**GOAL OF THE EXERCISE:** All of the records should be given again exactly as they appear.

/---

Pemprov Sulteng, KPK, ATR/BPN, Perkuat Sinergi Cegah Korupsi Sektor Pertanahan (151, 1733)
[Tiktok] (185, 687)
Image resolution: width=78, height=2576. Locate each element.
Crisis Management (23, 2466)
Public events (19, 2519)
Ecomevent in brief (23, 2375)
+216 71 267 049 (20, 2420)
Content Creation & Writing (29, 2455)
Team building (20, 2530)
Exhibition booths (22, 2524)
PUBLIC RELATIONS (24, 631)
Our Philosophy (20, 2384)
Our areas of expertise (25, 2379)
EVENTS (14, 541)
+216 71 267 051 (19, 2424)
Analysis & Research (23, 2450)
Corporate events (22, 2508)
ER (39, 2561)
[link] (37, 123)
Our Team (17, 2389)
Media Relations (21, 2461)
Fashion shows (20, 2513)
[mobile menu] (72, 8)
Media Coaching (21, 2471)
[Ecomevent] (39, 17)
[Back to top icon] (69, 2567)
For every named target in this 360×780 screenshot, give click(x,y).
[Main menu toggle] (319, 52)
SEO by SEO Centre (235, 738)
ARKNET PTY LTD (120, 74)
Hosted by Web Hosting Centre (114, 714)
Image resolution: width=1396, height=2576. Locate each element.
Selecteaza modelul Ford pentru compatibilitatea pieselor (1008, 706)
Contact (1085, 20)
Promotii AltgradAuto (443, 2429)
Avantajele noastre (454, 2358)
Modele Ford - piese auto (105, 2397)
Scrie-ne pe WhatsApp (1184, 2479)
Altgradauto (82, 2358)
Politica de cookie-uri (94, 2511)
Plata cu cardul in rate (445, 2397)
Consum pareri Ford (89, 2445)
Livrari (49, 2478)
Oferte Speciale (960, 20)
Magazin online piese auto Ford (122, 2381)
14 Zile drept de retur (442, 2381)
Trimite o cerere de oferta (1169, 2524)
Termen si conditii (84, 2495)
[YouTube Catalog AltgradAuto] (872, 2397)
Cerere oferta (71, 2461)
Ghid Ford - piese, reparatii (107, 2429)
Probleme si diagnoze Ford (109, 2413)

\---

**OUTPUT BELOW:**
Pemprov Sulteng, KPK, ATR/BPN, Perkuat Sinergi Cegah Korupsi Sektor Pertanahan (151, 1733)
[Tiktok] (185, 687)
Image resolution: width=78, height=2576. Locate each element.
Crisis Management (23, 2466)
Public events (19, 2519)
Ecomevent in brief (23, 2375)
+216 71 267 049 (20, 2420)
Content Creation & Writing (29, 2455)
Team building (20, 2530)
Exhibition booths (22, 2524)
PUBLIC RELATIONS (24, 631)
Our Philosophy (20, 2384)
Our areas of expertise (25, 2379)
EVENTS (14, 541)
+216 71 267 051 (19, 2424)
Analysis & Research (23, 2450)
Corporate events (22, 2508)
ER (39, 2561)
[link] (37, 123)
Our Team (17, 2389)
Media Relations (21, 2461)
Fashion shows (20, 2513)
[mobile menu] (72, 8)
Media Coaching (21, 2471)
[Ecomevent] (39, 17)
[Back to top icon] (69, 2567)
For every named target in this 360×780 screenshot, give click(x,y).
[Main menu toggle] (319, 52)
SEO by SEO Centre (235, 738)
ARKNET PTY LTD (120, 74)
Hosted by Web Hosting Centre (114, 714)
Image resolution: width=1396, height=2576. Locate each element.
Selecteaza modelul Ford pentru compatibilitatea pieselor (1008, 706)
Contact (1085, 20)
Promotii AltgradAuto (443, 2429)
Avantajele noastre (454, 2358)
Modele Ford - piese auto (105, 2397)
Scrie-ne pe WhatsApp (1184, 2479)
Altgradauto (82, 2358)
Politica de cookie-uri (94, 2511)
Plata cu cardul in rate (445, 2397)
Consum pareri Ford (89, 2445)
Livrari (49, 2478)
Oferte Speciale (960, 20)
Magazin online piese auto Ford (122, 2381)
14 Zile drept de retur (442, 2381)
Trimite o cerere de oferta (1169, 2524)
Termen si conditii (84, 2495)
[YouTube Catalog AltgradAuto] (872, 2397)
Cerere oferta (71, 2461)
Ghid Ford - piese, reparatii (107, 2429)
Probleme si diagnoze Ford (109, 2413)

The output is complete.